Опус «Убийство как высокое искусство» был опубликован два года назад в скучнейшем полицейском журнале, и именно Де Пальма нашел, что это любопытная вещь, и посоветовал ему прочесть.

Сантамария подошел к висевшему на стене календарю авиакомпании «Алиталия» за май (цветная фотография Мадагаскара), снял его и перевернул лист, чтобы увидеть, чем «Алиталия» выделила июнь (цветная фотография острова Таити), заглянул в июль (цветная фотография Риччоне), затем снова повесил календарь на гвоздь и сообщил Де Пальме профессиональные подробности, которые того могли заинтересовать. Кампи и Дозио любили парадоксы и, по всей вероятности, не поддерживали с Гарроне близких отношений. Вряд ли у них были причины расправиться с ним. Наиболее приемлемой гипотезой оставалось случайное стечение обстоятельств, хотя ни у Анны Карлы, ни у Массимо не было алиби на тот вечер. Массимо был в горах на вилле у своих родных, но только до десяти часов, а синьора Дозио одна отправилась в кино. Весьма туманные подозрения вызывали и другие лица: молодой секретарь, дядя Анны Карлы и ее муж, который, однако, в тот вечер ужинал в горах с иностранными гостями.

– Такое впечатление, что в тот вечер весь Турин отправился в горы, – сказал Де Пальма.
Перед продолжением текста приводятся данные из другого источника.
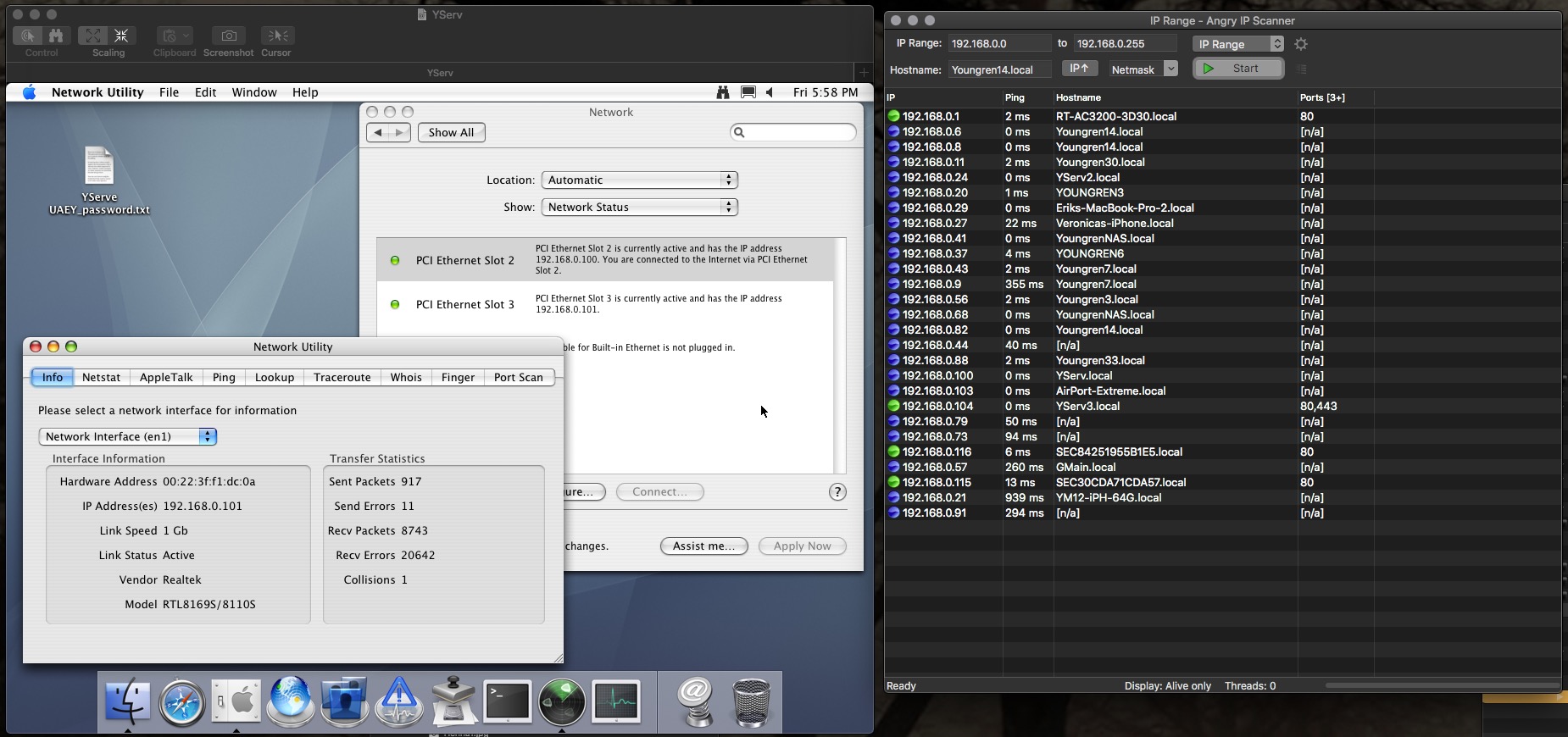Launch Safari from the dock
This screenshot has width=1568, height=737.
tap(182, 701)
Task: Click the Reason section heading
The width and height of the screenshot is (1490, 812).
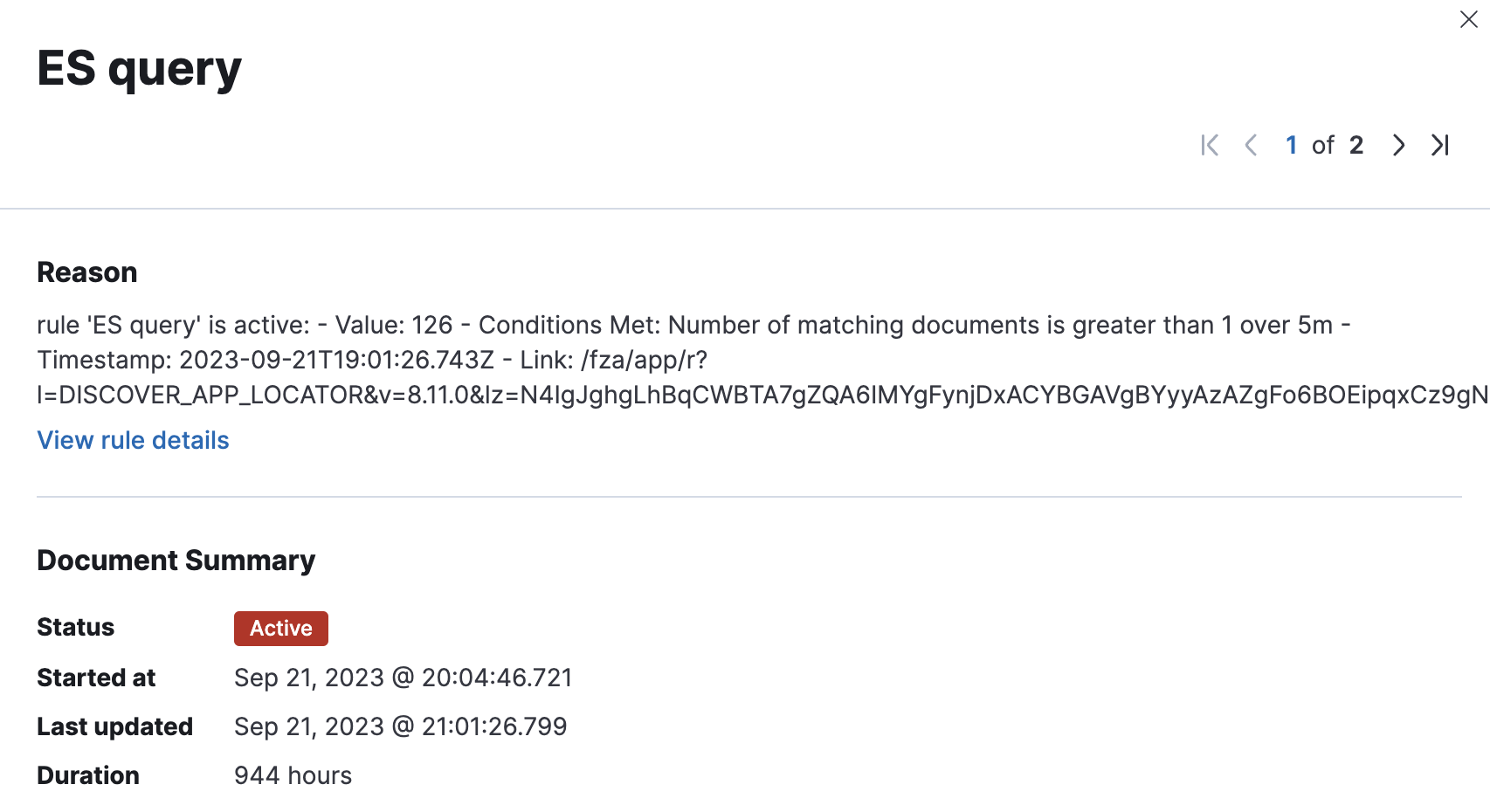Action: (x=86, y=272)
Да, это тоже кое о чем говорило.

– Послушай, а Гарроне убили именно на виа Мадзини?

– В этом нет никаких сомнений, – ответил Де Пальма.

И тем не менее горы могли стать «общим знаменателем» преступления. Как, впрочем, и секс, детская мастурбация, каменный фаллос, сальная острота насчет «Леды», «золотой телефон», необычно щедрые чаевые, замечание о картине «Даная»…

– Шантаж, не так ли? – сказал Де Пальма. – В тот вечер Гарроне надеялся получить кучу золотых монет, а получил удар по голове.

– Да, похоже на то. Либо какое-нибудь темное дело. Гарроне претендовал на свою долю…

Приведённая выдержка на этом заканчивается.